[Material provided]

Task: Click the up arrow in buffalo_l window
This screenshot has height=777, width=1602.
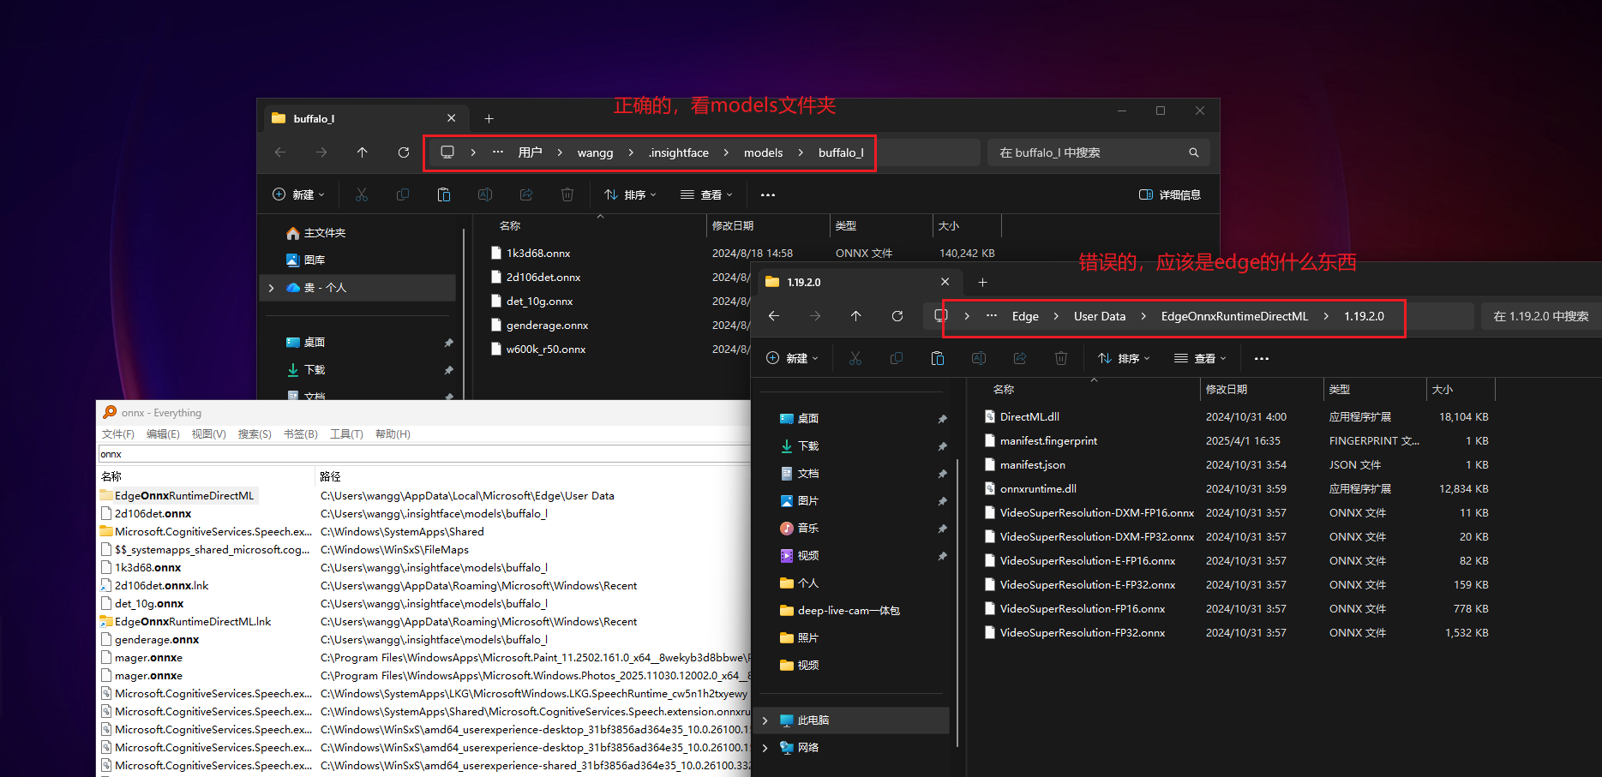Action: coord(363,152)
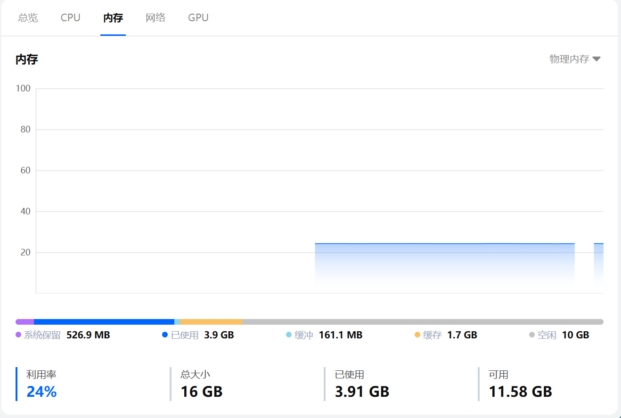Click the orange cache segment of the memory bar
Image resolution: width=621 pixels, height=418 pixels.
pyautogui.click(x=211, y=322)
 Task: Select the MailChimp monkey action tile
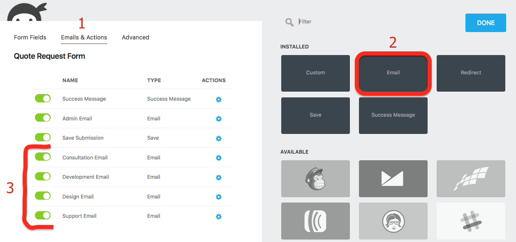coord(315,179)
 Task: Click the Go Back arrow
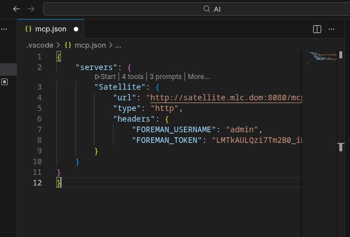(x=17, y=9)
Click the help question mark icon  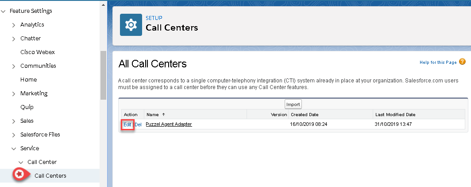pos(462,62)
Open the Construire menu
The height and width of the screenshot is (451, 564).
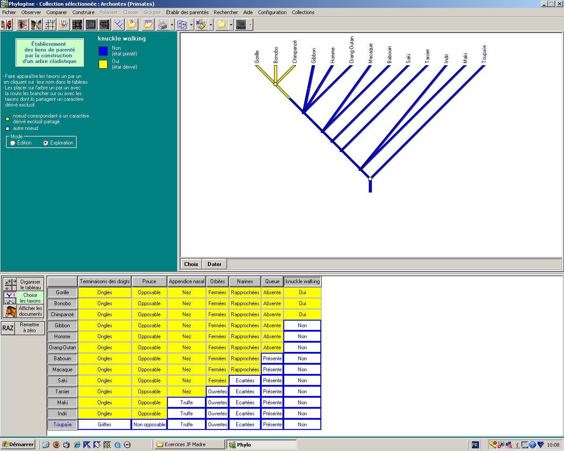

[/Material provided]
[Material provided]

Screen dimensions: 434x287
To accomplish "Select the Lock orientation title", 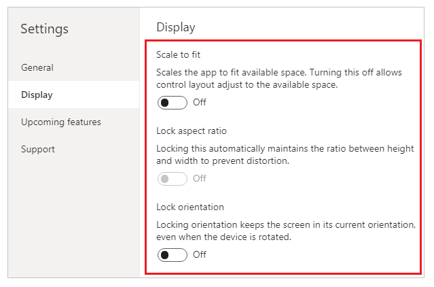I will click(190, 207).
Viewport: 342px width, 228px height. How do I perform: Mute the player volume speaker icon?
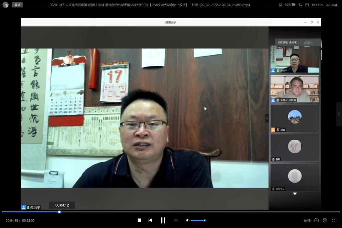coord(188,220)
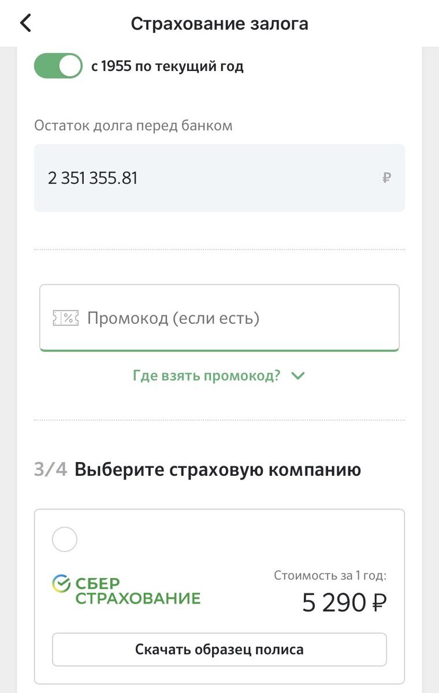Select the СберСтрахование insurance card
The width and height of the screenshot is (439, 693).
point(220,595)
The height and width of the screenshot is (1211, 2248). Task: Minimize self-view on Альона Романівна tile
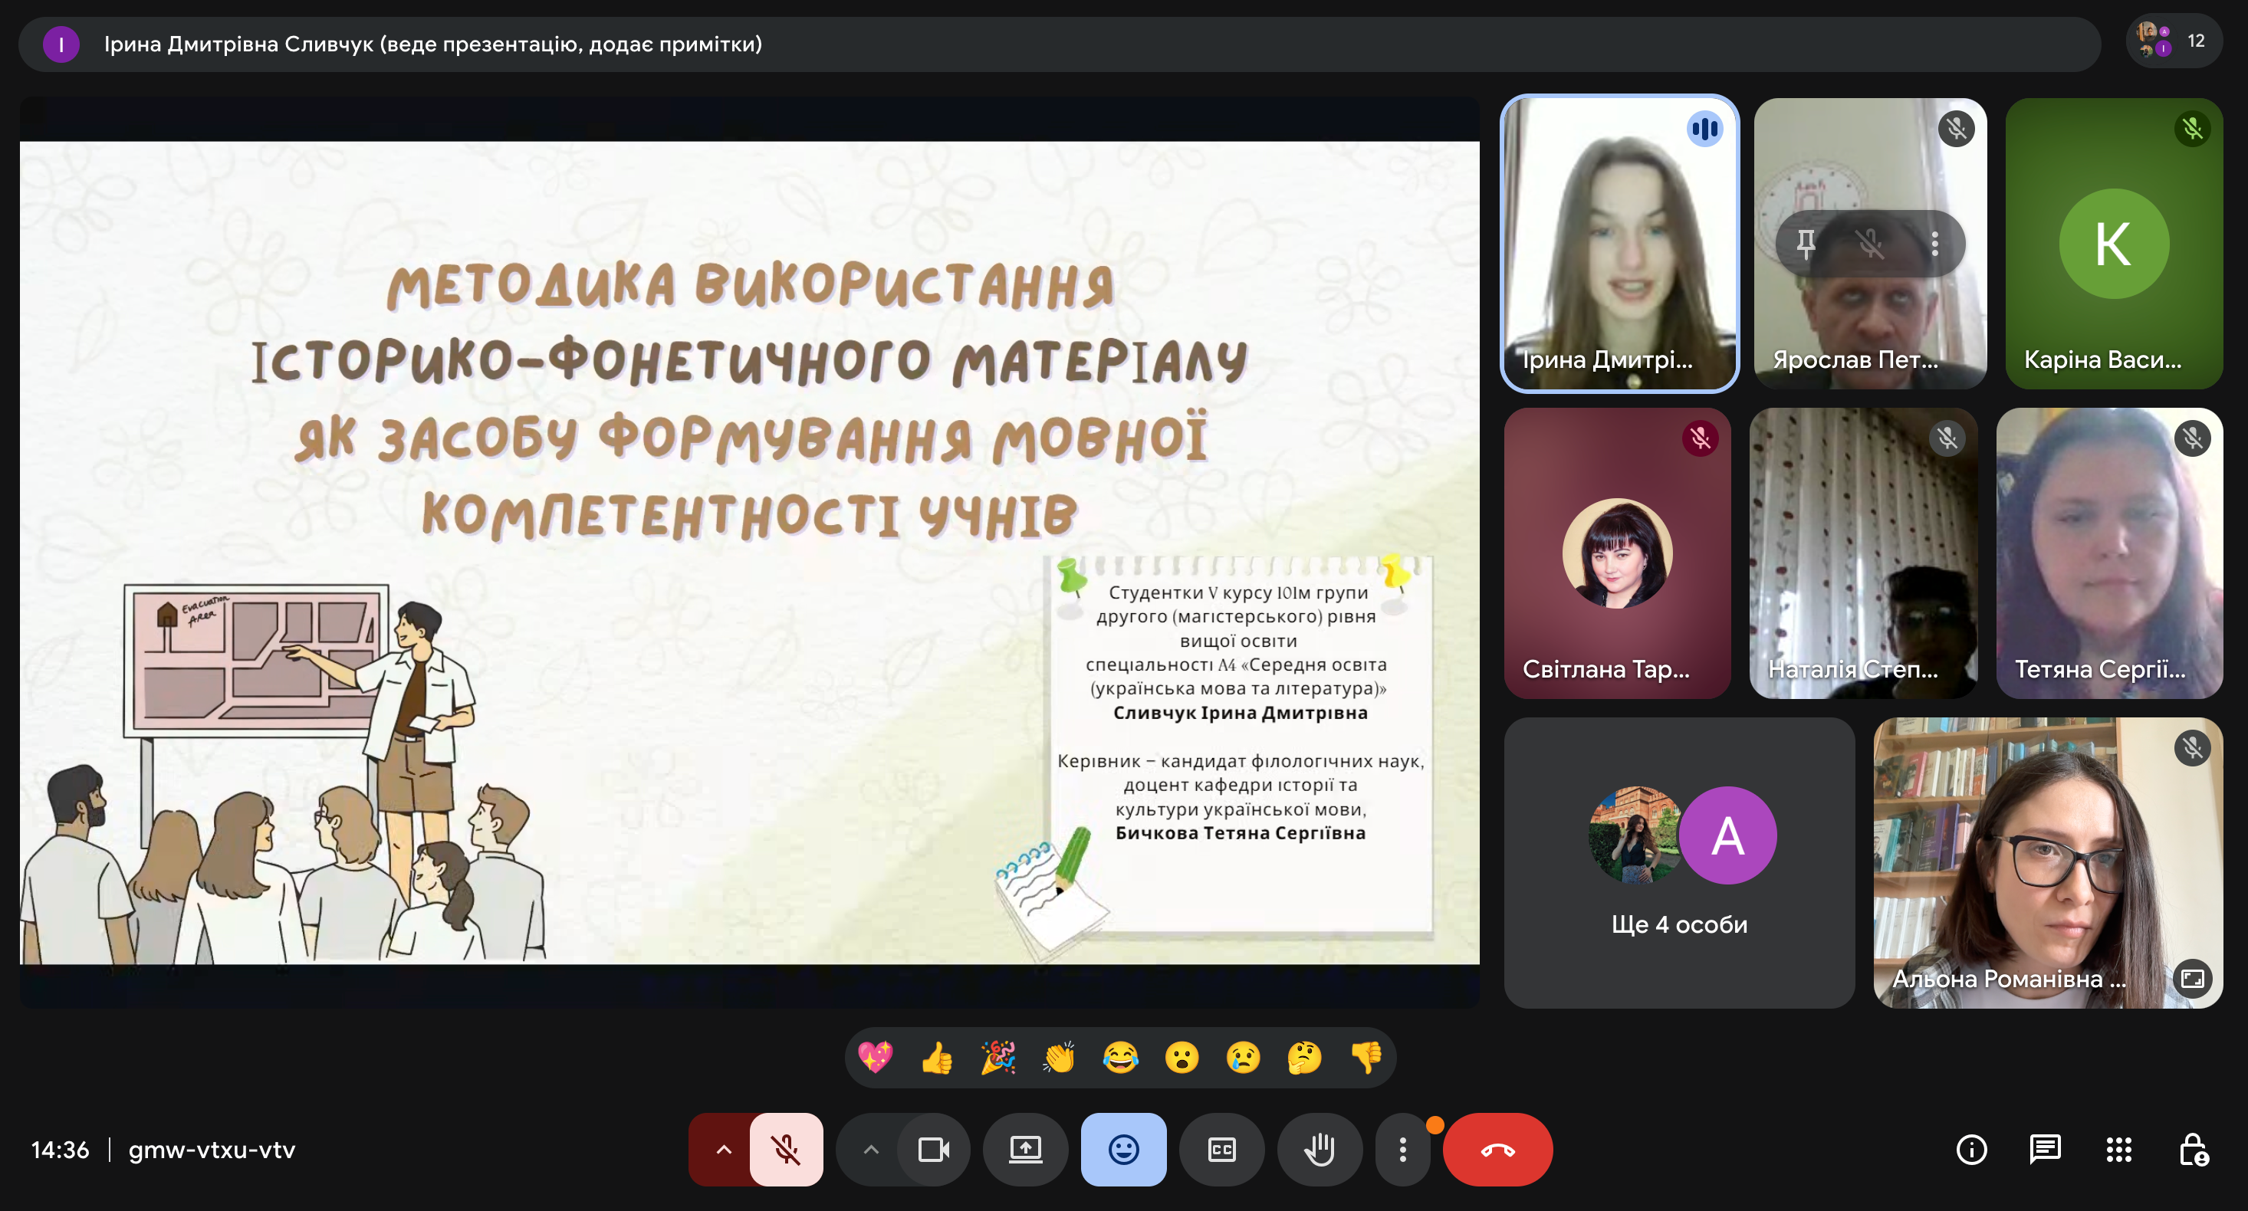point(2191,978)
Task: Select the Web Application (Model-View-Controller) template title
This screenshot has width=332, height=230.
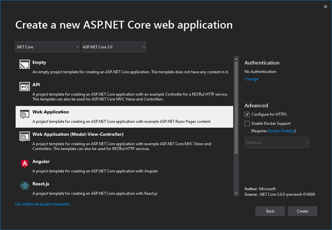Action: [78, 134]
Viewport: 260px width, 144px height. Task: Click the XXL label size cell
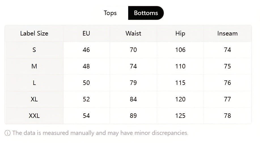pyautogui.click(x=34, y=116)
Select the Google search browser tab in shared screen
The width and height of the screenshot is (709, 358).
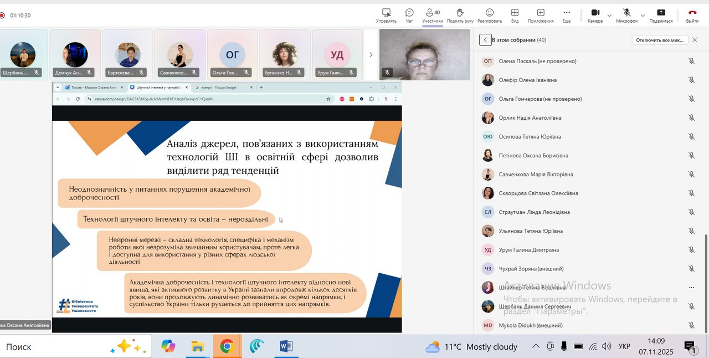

[/Material provided]
[Material provided]

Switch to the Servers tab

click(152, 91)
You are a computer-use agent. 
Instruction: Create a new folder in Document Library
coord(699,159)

[/Material provided]

Task details: Reproduce the listing above from the line that holds "Viewport: 260px width, 144px" through the line that holds "The width and height of the screenshot is (709, 358).", both included, with the pictures left out.

Task solution:
Viewport: 260px width, 144px height. Task: Click the XXL label size cell
pyautogui.click(x=34, y=116)
Select the Google search browser tab in shared screen
The width and height of the screenshot is (709, 358).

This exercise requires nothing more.